Task requirements:
Look through the entries below and count every line in which "will" appears; reply with the number only.

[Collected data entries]
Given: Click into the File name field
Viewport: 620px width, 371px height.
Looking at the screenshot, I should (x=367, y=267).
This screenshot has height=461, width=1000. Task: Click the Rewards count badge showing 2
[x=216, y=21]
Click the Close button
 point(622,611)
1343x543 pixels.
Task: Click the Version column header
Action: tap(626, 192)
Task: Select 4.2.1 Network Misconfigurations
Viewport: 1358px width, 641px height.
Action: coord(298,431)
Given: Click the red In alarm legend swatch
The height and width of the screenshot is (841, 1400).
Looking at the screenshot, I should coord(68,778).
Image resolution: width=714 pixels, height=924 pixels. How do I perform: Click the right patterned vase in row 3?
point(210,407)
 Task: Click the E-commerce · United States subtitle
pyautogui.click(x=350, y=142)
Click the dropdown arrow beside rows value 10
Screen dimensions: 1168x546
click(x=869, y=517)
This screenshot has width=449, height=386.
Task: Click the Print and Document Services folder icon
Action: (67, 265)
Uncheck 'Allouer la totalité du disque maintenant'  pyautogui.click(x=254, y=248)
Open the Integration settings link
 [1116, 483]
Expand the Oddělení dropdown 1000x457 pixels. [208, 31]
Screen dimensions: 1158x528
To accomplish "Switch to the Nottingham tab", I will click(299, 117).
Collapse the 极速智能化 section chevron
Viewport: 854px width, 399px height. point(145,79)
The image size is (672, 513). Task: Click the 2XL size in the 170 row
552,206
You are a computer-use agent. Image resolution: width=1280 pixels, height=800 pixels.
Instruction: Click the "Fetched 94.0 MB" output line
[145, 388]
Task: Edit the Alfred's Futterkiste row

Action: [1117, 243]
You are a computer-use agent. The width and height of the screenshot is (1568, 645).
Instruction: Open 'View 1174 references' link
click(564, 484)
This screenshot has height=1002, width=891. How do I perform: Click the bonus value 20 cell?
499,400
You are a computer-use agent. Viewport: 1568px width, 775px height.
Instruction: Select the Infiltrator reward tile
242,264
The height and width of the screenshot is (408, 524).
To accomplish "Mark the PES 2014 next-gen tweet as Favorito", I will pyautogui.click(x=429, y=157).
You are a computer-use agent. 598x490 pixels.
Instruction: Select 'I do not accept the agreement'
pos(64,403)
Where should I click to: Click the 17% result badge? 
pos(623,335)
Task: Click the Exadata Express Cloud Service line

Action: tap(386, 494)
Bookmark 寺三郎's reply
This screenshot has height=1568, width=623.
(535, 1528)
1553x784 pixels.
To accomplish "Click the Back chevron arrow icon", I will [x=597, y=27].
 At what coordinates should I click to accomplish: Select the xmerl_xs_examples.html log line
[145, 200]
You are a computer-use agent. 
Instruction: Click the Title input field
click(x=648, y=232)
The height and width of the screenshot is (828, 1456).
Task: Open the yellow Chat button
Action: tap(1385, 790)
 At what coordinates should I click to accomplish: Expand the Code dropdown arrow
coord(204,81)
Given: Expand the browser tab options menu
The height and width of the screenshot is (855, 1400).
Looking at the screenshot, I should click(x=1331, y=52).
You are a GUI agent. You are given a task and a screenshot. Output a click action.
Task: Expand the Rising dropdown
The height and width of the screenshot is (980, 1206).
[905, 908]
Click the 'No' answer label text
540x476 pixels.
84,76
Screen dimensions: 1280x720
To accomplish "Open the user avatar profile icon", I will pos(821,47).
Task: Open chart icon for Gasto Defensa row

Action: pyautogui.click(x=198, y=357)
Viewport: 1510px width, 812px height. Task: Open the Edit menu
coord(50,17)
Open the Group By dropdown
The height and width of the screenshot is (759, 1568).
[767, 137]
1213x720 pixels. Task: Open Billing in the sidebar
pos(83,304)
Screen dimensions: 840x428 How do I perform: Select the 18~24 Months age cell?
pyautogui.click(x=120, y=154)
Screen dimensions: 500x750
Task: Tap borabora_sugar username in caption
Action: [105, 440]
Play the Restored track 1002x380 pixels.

Your response:
4